*What the task requires*
With no word left out, write out the entire listing.

· · · · · · ·

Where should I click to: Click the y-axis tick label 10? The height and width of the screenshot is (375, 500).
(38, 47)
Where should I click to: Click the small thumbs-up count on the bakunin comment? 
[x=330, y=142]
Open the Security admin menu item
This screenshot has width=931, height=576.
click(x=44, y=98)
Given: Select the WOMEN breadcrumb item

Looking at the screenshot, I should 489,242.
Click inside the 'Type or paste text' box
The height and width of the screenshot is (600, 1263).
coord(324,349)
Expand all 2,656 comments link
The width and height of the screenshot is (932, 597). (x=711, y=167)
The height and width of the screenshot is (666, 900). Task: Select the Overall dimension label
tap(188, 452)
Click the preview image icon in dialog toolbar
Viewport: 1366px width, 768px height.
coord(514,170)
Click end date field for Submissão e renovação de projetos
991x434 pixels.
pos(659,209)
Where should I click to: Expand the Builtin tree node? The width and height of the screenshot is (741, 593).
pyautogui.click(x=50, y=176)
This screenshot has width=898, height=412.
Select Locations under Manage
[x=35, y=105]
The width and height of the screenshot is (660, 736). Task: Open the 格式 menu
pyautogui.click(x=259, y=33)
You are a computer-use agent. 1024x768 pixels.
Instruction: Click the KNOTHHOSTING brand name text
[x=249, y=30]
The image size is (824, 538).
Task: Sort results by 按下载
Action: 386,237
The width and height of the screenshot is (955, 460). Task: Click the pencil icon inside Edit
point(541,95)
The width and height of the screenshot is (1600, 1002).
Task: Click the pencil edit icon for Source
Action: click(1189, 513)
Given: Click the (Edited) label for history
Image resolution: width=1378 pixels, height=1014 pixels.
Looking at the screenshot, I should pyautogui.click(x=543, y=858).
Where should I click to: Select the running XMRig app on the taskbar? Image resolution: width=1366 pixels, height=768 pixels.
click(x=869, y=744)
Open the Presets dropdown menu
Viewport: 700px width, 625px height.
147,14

· · · · · · ·

*Response to this task*
Where should I click to: Click the y-axis tick label 10? The height and width of the screenshot is (375, 500).
(38, 47)
Where should I click to: Click the small thumbs-up count on the bakunin comment? 
[x=330, y=142]
Open the Security admin menu item
This screenshot has width=931, height=576.
click(x=44, y=98)
Given: Select the WOMEN breadcrumb item

Looking at the screenshot, I should 489,242.
Click inside the 'Type or paste text' box
The height and width of the screenshot is (600, 1263).
coord(324,349)
Expand all 2,656 comments link
The width and height of the screenshot is (932, 597). (x=711, y=167)
The height and width of the screenshot is (666, 900). Task: Select the Overall dimension label
tap(188, 452)
Click the preview image icon in dialog toolbar
Viewport: 1366px width, 768px height.
coord(514,170)
Click end date field for Submissão e renovação de projetos
991x434 pixels.
pos(659,209)
Where should I click to: Expand the Builtin tree node? The width and height of the screenshot is (741, 593).
pyautogui.click(x=50, y=176)
This screenshot has width=898, height=412.
Select Locations under Manage
[x=35, y=105]
The width and height of the screenshot is (660, 736). Task: Open the 格式 menu
pyautogui.click(x=259, y=33)
You are a computer-use agent. 1024x768 pixels.
Instruction: Click the KNOTHHOSTING brand name text
[x=249, y=30]
The image size is (824, 538).
Task: Sort results by 按下载
Action: 386,237
The width and height of the screenshot is (955, 460). Task: Click the pencil icon inside Edit
point(541,95)
The width and height of the screenshot is (1600, 1002).
Task: Click the pencil edit icon for Source
Action: click(1189, 513)
Given: Click the (Edited) label for history
Image resolution: width=1378 pixels, height=1014 pixels.
Looking at the screenshot, I should pyautogui.click(x=543, y=858).
Where should I click to: Select the running XMRig app on the taskbar? Image resolution: width=1366 pixels, height=768 pixels.
click(x=869, y=744)
Open the Presets dropdown menu
Viewport: 700px width, 625px height.
147,14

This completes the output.